As of the end of 2022, the Nigerian Communications Commission (NCC) stated there were 34,862 towers and 127,294 base stations in the country. Industry sources indicate that each base station has two generators. The telecoms industry spent N2.09 trillion on operational costs in 2022, based on the latest data from the NCC.

President of ALTON Gbenga Adebayo confirmed the current diesel consumption, stating, “It will be over that now.”

Harmanpreet Dhillon, Airtel Nigeria’s chief technical officer, revealed that the telco spent N28 billion on diesel in May 2024.

During a media roundtable, Dhillon mentioned that the company is exploring hybrid solutions—lithium batteries and solar—to lower its energy bill.

McKinsey recently noted that companies could save up to 30% on energy costs by adopting renewable energy solutions and other technologies.

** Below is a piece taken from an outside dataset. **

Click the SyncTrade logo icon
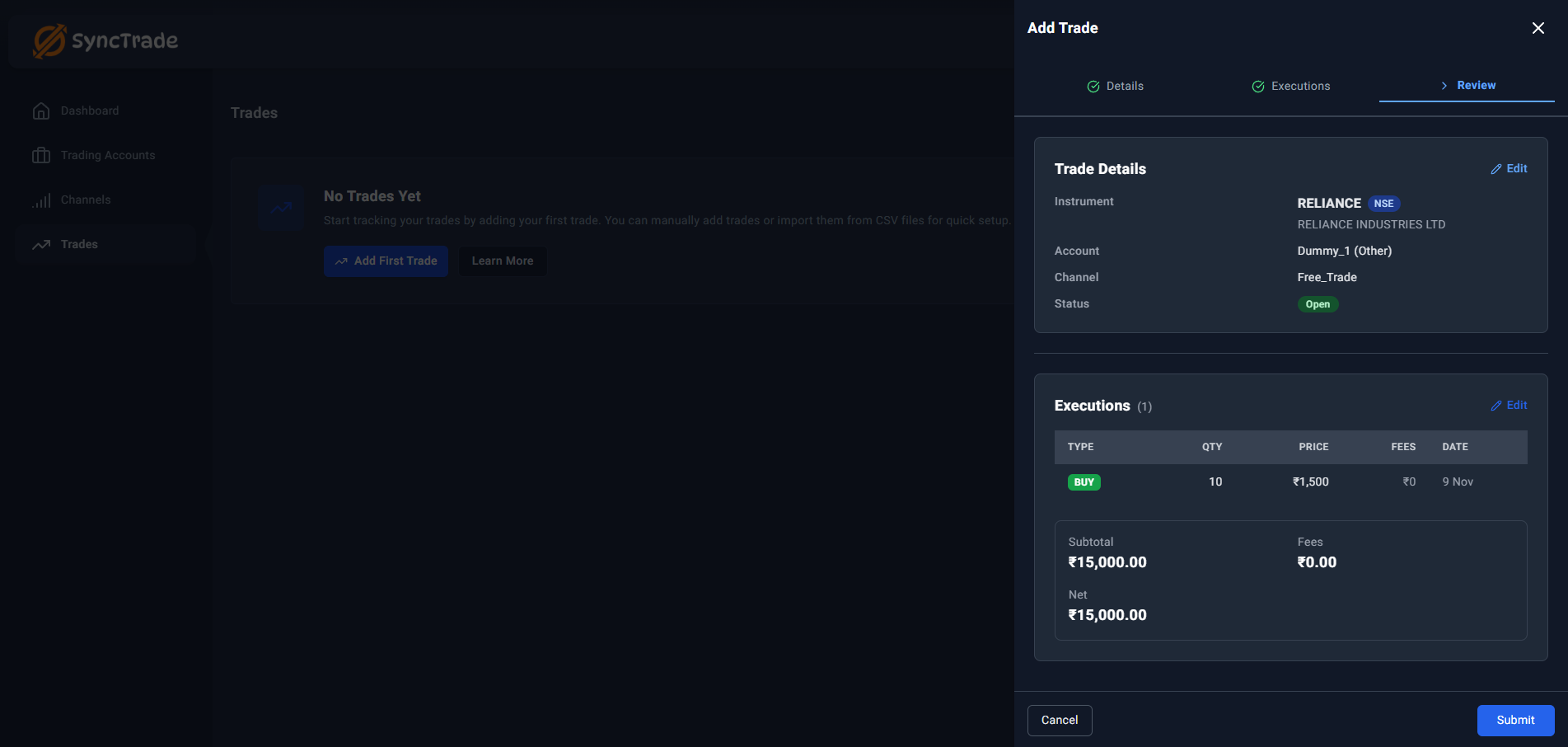This screenshot has width=1568, height=747. tap(49, 40)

“The biggest constraint in the telecom industry is high energy costs. If the government had continued to fulfil its part of the bargain made in the early 2000s to provide 18 hours of electricity, the heavy logistics and capital we spend today on powering sites would not be necessary,” Adebayo said, adding that these energy challenges threaten the sector’s sustainability.

In its 2023 audited results, MTN Nigeria Communications Plc highlighted how “the combined effects of naira devaluation, higher inflation, and rising energy costs” led to increased operating expenses.

High energy costs in May 2022 prompted telcos to request a 40 per cent increase in calls, SMS, and data prices due to rising operating costs. At that time, they stated that their energy costs had increased by 35 percent.

A combination of these factors led Karl Toriola, chief executive officer of MTN Nigeria, to declare that the industry is “in a big crisis.”

Aside from Airtel, other telecom companies are shifting to alternative energy sources such as solar, lithium batteries, CNG, and LPG to reduce their dependence on diesel.

“Even when you have alternative energy, they do not provide 24-hour backup; you must seek other energy sources,” said Adebayo of ALTON.

In 2023, WATT Renewable Corporation, the parent company of First WATT Renewables Limited, signed a $13 million deal with Empower New Energy to reduce diesel usage.

“To start, we are looking to modernise over 200 telecom sites within 10 months, and part of that plan is to reduce diesel consumption by 3 million litres annually,” said Oluwole Eweje, CEO of WATT Renewable Corporation.

Kazeem Oladepo, vice president at IHS Towers, highlighted that while diesel remains a major energy source, many tower companies are integrating alternative energy sources such as solar, LPG, CNG, and others.

During a Nairametrics Industry Spotlight webinar with the theme: “Beyond Connectivity: Telcos and the Future of Financial Inclusion in Nigeria,” Chukwuebuka Ezewuzie, senior manager of growth and new business tech platforms at MTNN, noted that the telco is exploring renewable energy.

“A lot of advancement is occurring at the moment in adopting renewable energy because the infrastructure powered by diesel and petrol is massively expensive. So, how are we going to use the free energy from the sun and wind to power this equipment and reduce costs? This is one of the key areas telcos are currently exploring,” he said.

Chris Wood, CEO of West Indian Ocean Cable Company (WIOCC), also emphasised that alternative energy sources such as tidal and wind power could contribute to a more sustainable energy mix.

“It is not just about solar energy, but all levels of sustainable power, including the gas supply,” he stated.

Adebayo of ALTON noted that infrastructure companies (Infracos) are more vulnerable to rising diesel costs.

Recently, MTN renegotiated its tower contracts with ATC and IHS, with energy being a key consideration.

“But beyond efficiency, we will also focus on cost optimisation, green energy utilisation, and sustainability,” Toriola of MTN emphasised.

However, the shift to renewable energy faces challenges, particularly theft.

“People steal solar cells and batteries,” Adebayo remarked.

Although renewables have the potential to reduce costs, industry experts believe that telecom service prices must be adjusted to ensure the sector’s sustainability.